Duas fases, dois prazos

No caso de ANAMALALA, os prazos deveriam ser contados da seguinte forma: a verificação de requisitos tem início na data de entrada do processo no Ministério da Justiça, com prazo de 60 dias. Caso sejam detectadas falhas, inicia-se a fase de correção, com novo prazo, este de 25 dias, destinado à conclusão do procedimento, após a entrega dos documentos em falta.

O problema que se coloca é que o Conselho Constitucional, ao decidir que o processo se reinicia com cada submissão de documentos, criou uma espécie de “loop jurídico”, onde o Ministério pode prolongar indefinidamente a tomada de decisão, bastando para isso emitir novos pedidos de correção.

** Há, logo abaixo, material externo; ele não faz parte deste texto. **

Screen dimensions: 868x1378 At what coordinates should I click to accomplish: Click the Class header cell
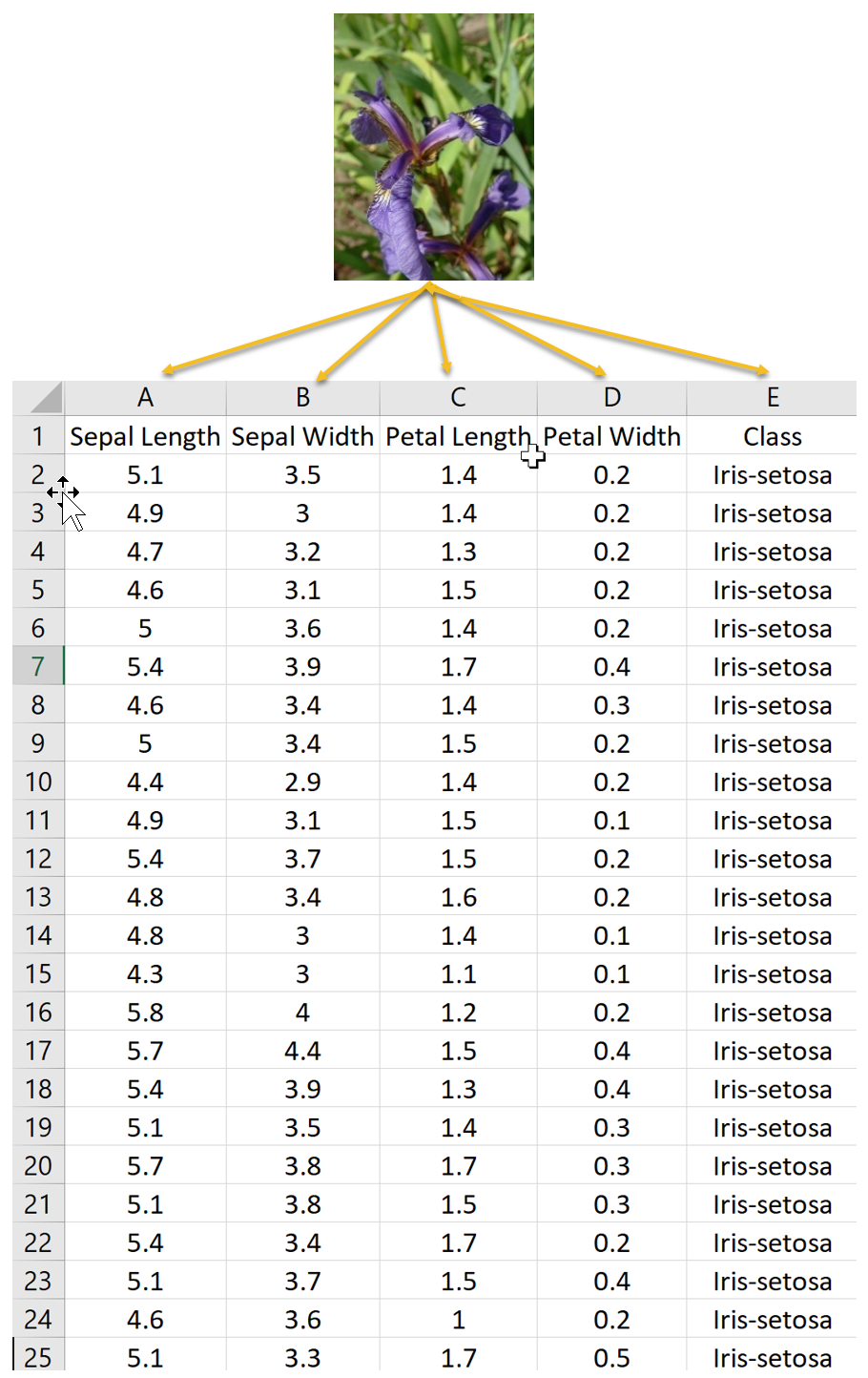(772, 436)
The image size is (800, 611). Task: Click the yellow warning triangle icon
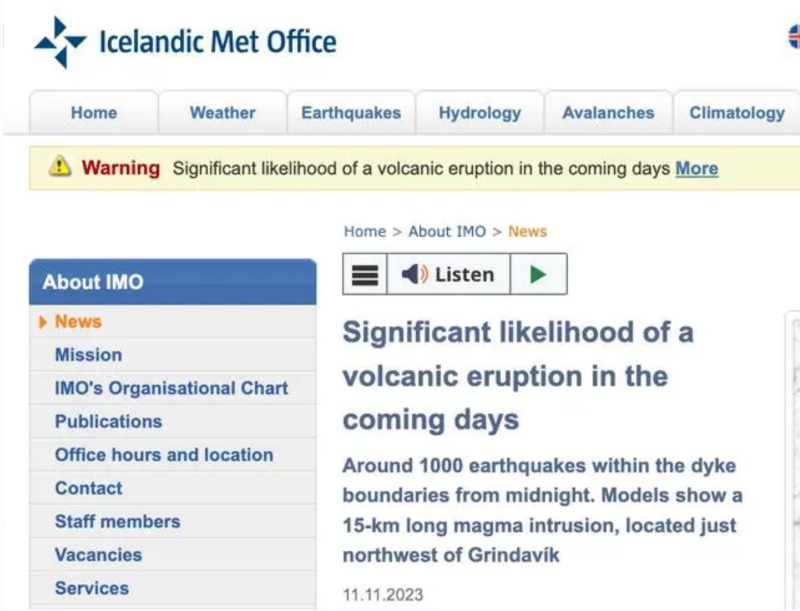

Um recurso que salvou o processo

Apesar da aparente contradição jurídica, o recurso interposto pela equipa de VM7 ao CC acabou por ser estrategicamente acertado. Se tal recurso não tivesse sido submetido, corria-se o risco de o prazo dos 25 dias já ter expirado, tornando impossível qualquer contestação futura por alegada intempestividade. Em termos práticos, o Ministro da Justiça poderia simplesmente manter-se em silêncio e, quando questionado, alegar que o prazo legal para recorrer já havia passado  encerrando assim o processo por indeferimento tácito.

Com esta decisão do CC, o Ministério da Justiça vê-se agora obrigado a emitir um parecer até ao dia 6 de Agosto de 2025. E caso a decisão não seja favorável, a equipa promotora do partido ANAMALALA já sinalizou a intenção de recorrer novamente ao Conselho Constitucional.

ANAMALALA continua em marcha

A novela jurídica em torno da criação do partido ANAMALALA está longe de terminar, mas os últimos desenvolvimentos parecem animar os apoiantes do movimento. “Tudo indica que vou celebrar o meu aniversário em Agosto com o papel da formação do partido ANAMALALA nas mãos”, afirmou com entusiasmo Cremildo Chichongue, um dos activistas próximos da liderança do projecto político.